Getting Items in the Document
Let's load a more complex document. How about our favorite duck-bar joke from
Chapter 4.
<?xml version="1.0"?>
<joke type="story" keywords="duck bar grapes nails">
<scene number="1">
A duck walks into a bar, goes to the bartender,
and says, "Do you have any grapes?" The
bartender says, "No, this is a bar, of course
we don't have any grapes."
</scene>
<scene number="2">
The next day, the duck walks into the bar, goes
up to the bartender, and says, "Do you have any
grapes?" The bartender says, "I told you
yesterday, 'no, we don't have any grapes.'
If you come in here one more time asking for
grapes, I'm going to nail your beak to that bar!"
</scene>
<scene number="3">
The next day, the duck walks into the bar, goes
up to the bartender, and asks, "Do you have any
nails?" The bartender says, "No, this is a bar,
of course we don't have any nails." Then the
duck says, "Do you have any grapes?"
</scene>
</joke>
Assume this document is loaded into our object and the parser returns an
errorCode of 0. We can easily access the element and attributes of
any element node, as you learned in the previous section, but what about the
scene elements? To get them, we can use the childNodes property.
Then we can interrogate the scene elements to get the information we
need:
result += " rootElem.childNodes.item(1).text: "
+ rootElem.childNodes.item(1).text + "\n"

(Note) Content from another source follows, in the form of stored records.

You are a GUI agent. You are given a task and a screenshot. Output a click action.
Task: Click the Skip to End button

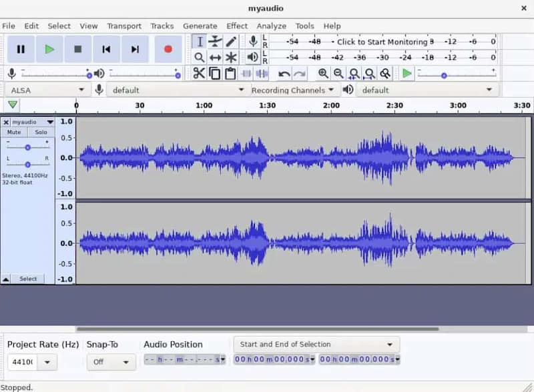[135, 49]

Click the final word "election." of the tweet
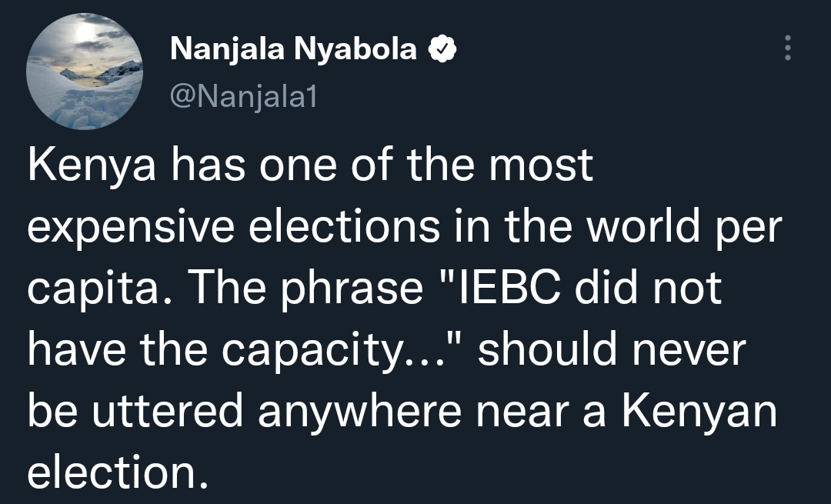[118, 470]
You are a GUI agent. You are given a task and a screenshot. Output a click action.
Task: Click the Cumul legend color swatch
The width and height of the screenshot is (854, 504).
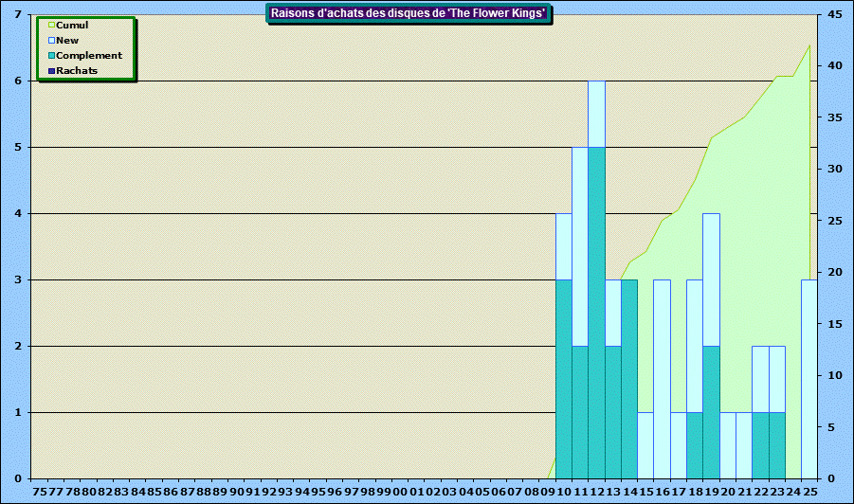pos(51,26)
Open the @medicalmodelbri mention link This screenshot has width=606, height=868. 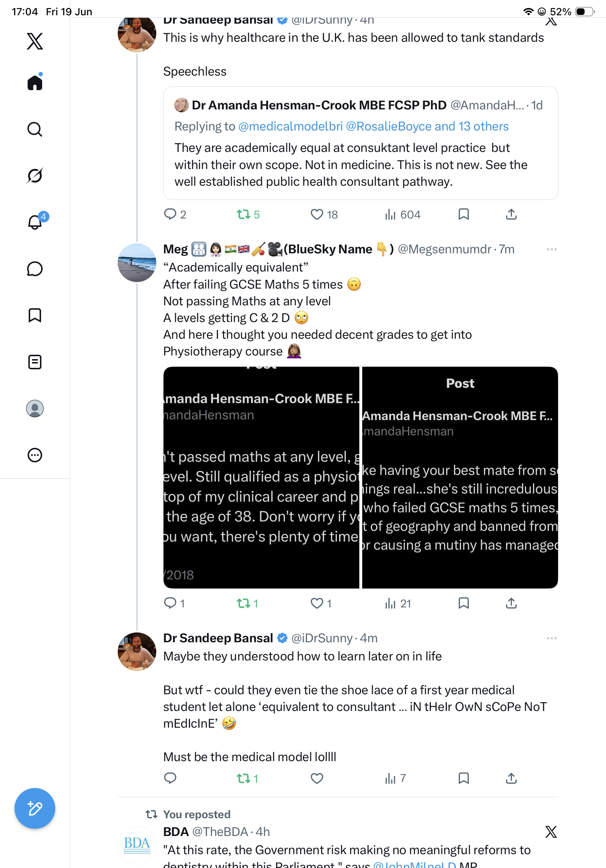tap(291, 126)
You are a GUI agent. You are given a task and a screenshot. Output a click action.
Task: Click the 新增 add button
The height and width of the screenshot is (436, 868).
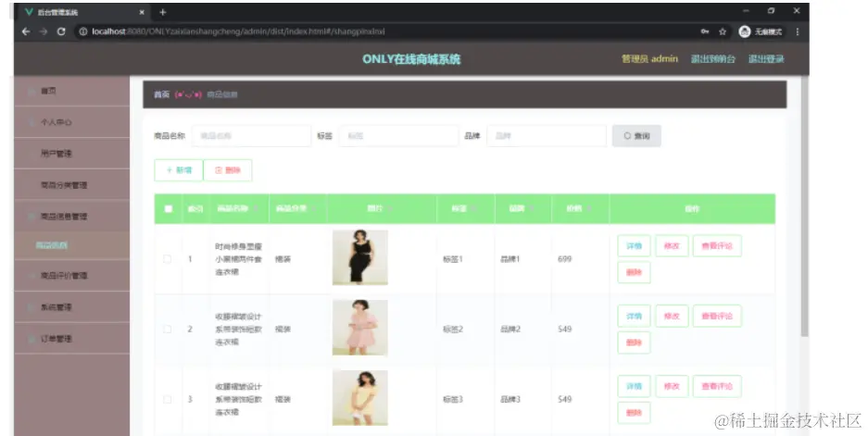178,169
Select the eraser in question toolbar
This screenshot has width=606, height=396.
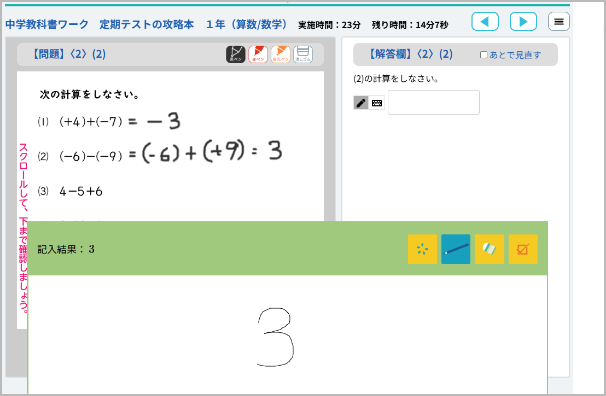tap(303, 54)

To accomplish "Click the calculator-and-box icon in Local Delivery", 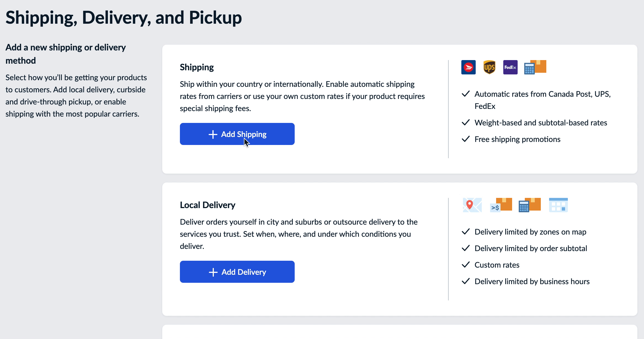I will tap(529, 205).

The item property returns the child node. The collection of nodes
returned from the childNodes method is zero-based, so the example here
returns the text of the second scene in which the bartender threatens our little
hero with physical violence.
You can access an array of child nodes through the XMLDOMNodeList
object. Table 5-5 lists the properties and methods available.
Table 5-5. The XMLDOMNodeList interface exposes these
properties and methods.
| Property |
Description |
| length |
Returns the number of nodes in the node list. The length of
the list will change dynamically as children or attributes are added and
deleted from the parent element. |
| Method |
|
| item(index) |
Returns the node in the node list with the specified index.
Index is zero-based. |
| nextNode |
Returns the next node in the node list based on the current
node. |
| reset |
Returns the iterator to the uninstantiated state; that is,
before the first node in the node list. |
We can use the length property to iterate through the collection one
member at a time:
for (i = 0; i < rootElem.childNodes.length; i++)
{
result += " rootElem.childNodes.item(" + i + ").text: "
+ rootElem.childNodes.item(i).text + "\n";
}
To make the preceding code more readable, we can create a new variant that
contains the collection of items:
var colScenes = rootElem.childNodes;
for (i = 0; i < colScenes.length; i++)
{
result += "colScenes.item(" + i + ").text: "
+ colScenes.item(i).text + "\n";
}
The colScenes variant is a DOM NodeList object containing all
the direct child elements of the root element joke. Using this object
makes accessing elements in the DOM very straightforward.
What if you want to access one of the scenes, but only if its attribute is a
certain value? Here's one approach:
var colScenes = rootElem.childNodes
for (i = 0; i < colScenes.length; i++)
{
if (colScenes.item(i).attributes.getNamedItem("number").nodeValue == "1")
{
result += "colScenes.item(" + i + ").text: "
+ colScenes.item(i).text + "\n"
}
}
It works, but it's pretty clumsy. Let's take a look at an alternative
approach for accessing nodes, and then I'll show you an easy way to get a
particular node. The Microsoft DOM implements two handy methods for accessing
exactly what you want: selectNodes(query) and
selectSingleNode(query). These methods are described in
Table 5-6.
Table 5-6. You can access an element or set of elements by using
the selectNodes and selectSingleNode methods in the Microsoft DOM
implementation. The query argument contains a pattern defined by the W3C XPath
specification.
| Method |
Description |
| selectNodes(query) |
Returns a node list containing the results of the query
indicated by the query string by using the current node as the
query context. If no nodes match the query, an empty node list is
returned. If the query string has an error, DOM error reporting is
used. |
| selectSingleNode(query) |
Returns a single node that is the first node the node list
returned from the query, using the current node as the query context. If
no nodes match the query string, null is returned. If the
query string has an error, an error is
returned. |
The query strings passed to the methods in Table 5-6 are Extensible
Stylesheet Language (XSL) patterns. I'll discuss XSL patterns in Chapter 6. For
now, to access our document, let's take a look at the selectNodes method
as an alternative to childNodes:
var colScenes = rootElem.selectNodes("scene")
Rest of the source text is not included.